== TASK TO COMPLETE ==
Once the line containing "[Youtube] (739, 14)" is found in the data below, output that line and every line after it through the last, unchanged and with nothing else.

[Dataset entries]

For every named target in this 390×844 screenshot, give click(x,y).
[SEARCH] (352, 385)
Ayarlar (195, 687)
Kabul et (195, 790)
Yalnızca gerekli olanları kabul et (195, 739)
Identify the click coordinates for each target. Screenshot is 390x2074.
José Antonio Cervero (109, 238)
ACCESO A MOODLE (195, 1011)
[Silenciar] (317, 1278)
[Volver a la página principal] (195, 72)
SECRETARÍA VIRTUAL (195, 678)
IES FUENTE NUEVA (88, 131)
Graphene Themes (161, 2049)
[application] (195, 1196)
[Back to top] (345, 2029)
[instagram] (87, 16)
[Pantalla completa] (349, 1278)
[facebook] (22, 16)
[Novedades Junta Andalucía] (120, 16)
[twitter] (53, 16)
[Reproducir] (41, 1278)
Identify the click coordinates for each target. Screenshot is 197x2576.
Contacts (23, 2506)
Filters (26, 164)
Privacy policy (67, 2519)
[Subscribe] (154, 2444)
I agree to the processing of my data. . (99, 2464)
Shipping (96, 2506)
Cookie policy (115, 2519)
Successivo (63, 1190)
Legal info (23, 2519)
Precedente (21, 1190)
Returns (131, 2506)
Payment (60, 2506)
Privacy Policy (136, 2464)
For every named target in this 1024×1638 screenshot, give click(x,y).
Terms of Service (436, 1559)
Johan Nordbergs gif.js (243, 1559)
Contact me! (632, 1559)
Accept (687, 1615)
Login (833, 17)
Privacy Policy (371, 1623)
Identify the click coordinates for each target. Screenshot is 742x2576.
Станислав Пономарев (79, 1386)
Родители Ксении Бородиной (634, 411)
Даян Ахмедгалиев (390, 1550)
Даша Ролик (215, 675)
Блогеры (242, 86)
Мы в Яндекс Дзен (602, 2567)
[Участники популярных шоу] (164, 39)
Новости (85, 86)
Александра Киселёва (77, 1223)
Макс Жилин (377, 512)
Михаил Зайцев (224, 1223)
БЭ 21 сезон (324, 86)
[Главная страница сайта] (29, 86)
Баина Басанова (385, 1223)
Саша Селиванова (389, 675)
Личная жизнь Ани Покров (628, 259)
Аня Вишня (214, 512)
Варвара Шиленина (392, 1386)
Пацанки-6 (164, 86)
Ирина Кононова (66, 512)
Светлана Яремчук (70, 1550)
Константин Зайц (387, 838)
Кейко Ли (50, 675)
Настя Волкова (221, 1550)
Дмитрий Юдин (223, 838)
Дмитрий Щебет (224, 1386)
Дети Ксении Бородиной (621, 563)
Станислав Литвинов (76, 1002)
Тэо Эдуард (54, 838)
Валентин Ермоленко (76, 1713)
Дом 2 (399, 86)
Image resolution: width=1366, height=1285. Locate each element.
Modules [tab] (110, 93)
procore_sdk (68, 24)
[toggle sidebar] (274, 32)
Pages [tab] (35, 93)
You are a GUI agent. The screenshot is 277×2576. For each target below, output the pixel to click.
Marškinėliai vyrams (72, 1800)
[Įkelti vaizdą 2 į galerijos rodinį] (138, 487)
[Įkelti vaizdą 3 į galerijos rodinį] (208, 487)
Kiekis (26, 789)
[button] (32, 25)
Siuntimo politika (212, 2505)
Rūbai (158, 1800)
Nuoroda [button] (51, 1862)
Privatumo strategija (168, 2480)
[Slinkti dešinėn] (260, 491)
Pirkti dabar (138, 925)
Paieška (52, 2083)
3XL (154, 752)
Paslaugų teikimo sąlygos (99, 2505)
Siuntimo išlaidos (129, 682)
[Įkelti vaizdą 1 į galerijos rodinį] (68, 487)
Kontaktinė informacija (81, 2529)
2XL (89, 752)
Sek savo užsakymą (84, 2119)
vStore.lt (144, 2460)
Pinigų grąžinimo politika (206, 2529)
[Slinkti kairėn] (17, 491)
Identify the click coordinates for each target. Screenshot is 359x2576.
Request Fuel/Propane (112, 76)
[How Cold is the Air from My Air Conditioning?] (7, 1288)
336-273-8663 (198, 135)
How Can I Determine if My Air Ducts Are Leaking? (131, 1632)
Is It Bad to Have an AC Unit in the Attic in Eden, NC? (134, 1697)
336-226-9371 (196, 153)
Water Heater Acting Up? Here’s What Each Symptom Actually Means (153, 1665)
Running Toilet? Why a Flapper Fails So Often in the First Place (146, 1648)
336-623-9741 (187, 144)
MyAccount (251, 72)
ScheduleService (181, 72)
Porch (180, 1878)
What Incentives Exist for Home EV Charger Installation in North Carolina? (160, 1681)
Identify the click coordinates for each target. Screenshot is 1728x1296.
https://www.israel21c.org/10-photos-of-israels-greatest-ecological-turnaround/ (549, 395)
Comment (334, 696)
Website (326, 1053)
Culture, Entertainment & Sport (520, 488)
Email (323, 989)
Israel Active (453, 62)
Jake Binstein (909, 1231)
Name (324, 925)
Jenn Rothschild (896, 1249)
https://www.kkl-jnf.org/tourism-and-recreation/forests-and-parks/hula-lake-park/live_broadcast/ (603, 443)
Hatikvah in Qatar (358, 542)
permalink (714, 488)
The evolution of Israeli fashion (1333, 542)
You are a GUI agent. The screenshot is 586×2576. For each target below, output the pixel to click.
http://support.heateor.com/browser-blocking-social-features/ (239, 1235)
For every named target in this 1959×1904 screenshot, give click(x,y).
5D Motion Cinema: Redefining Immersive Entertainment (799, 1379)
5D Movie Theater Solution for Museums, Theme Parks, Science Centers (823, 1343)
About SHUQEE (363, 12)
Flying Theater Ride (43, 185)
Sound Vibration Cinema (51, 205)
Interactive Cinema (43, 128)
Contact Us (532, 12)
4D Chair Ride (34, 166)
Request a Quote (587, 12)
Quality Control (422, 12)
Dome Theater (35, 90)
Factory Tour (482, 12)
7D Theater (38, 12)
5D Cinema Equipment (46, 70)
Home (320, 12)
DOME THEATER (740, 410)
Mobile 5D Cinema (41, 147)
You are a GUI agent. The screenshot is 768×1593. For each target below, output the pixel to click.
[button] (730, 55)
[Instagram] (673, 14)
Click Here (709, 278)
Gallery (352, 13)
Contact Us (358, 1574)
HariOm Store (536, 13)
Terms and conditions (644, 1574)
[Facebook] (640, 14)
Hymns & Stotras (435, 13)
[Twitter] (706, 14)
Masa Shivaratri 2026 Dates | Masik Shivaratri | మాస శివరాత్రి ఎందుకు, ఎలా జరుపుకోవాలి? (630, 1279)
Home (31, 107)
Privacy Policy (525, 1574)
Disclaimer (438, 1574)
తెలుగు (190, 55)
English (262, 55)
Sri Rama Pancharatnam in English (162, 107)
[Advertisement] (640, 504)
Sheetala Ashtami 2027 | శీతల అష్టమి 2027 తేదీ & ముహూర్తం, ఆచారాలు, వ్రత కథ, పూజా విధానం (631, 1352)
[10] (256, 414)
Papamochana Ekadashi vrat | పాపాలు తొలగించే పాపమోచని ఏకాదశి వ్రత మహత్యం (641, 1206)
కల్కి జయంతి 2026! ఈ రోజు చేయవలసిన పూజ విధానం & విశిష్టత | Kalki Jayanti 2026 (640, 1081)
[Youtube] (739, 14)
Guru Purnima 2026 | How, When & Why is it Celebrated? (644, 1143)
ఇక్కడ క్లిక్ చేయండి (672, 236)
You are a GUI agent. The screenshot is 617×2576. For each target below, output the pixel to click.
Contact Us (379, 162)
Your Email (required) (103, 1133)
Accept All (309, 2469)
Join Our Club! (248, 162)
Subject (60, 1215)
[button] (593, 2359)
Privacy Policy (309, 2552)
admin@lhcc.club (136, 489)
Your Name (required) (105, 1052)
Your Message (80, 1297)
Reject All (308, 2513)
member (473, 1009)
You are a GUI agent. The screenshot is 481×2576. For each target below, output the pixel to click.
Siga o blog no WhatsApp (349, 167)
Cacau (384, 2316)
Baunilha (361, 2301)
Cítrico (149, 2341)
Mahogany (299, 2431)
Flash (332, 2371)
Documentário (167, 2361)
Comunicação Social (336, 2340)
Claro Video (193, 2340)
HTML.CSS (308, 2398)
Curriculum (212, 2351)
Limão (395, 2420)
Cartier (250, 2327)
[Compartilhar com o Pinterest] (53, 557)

== OUTPUT OF THE EXERCISE ==
[Youtube] (739, 14)
Guru Purnima 2026 | How, When & Why is it Celebrated? (644, 1143)
ఇక్కడ క్లిక్ చేయండి (672, 236)
You are a GUI agent. The screenshot is 617×2576. For each target below, output the pixel to click.
Contact Us (379, 162)
Your Email (required) (103, 1133)
Accept All (309, 2469)
Join Our Club! (248, 162)
Subject (60, 1215)
[button] (593, 2359)
Privacy Policy (309, 2552)
admin@lhcc.club (136, 489)
Your Name (required) (105, 1052)
Your Message (80, 1297)
Reject All (308, 2513)
member (473, 1009)
You are a GUI agent. The screenshot is 481×2576. For each target below, output the pixel to click.
Siga o blog no WhatsApp (349, 167)
Cacau (384, 2316)
Baunilha (361, 2301)
Cítrico (149, 2341)
Mahogany (299, 2431)
Flash (332, 2371)
Documentário (167, 2361)
Comunicação Social (336, 2340)
Claro Video (193, 2340)
HTML.CSS (308, 2398)
Curriculum (212, 2351)
Limão (395, 2420)
Cartier (250, 2327)
[Compartilhar com o Pinterest] (53, 557)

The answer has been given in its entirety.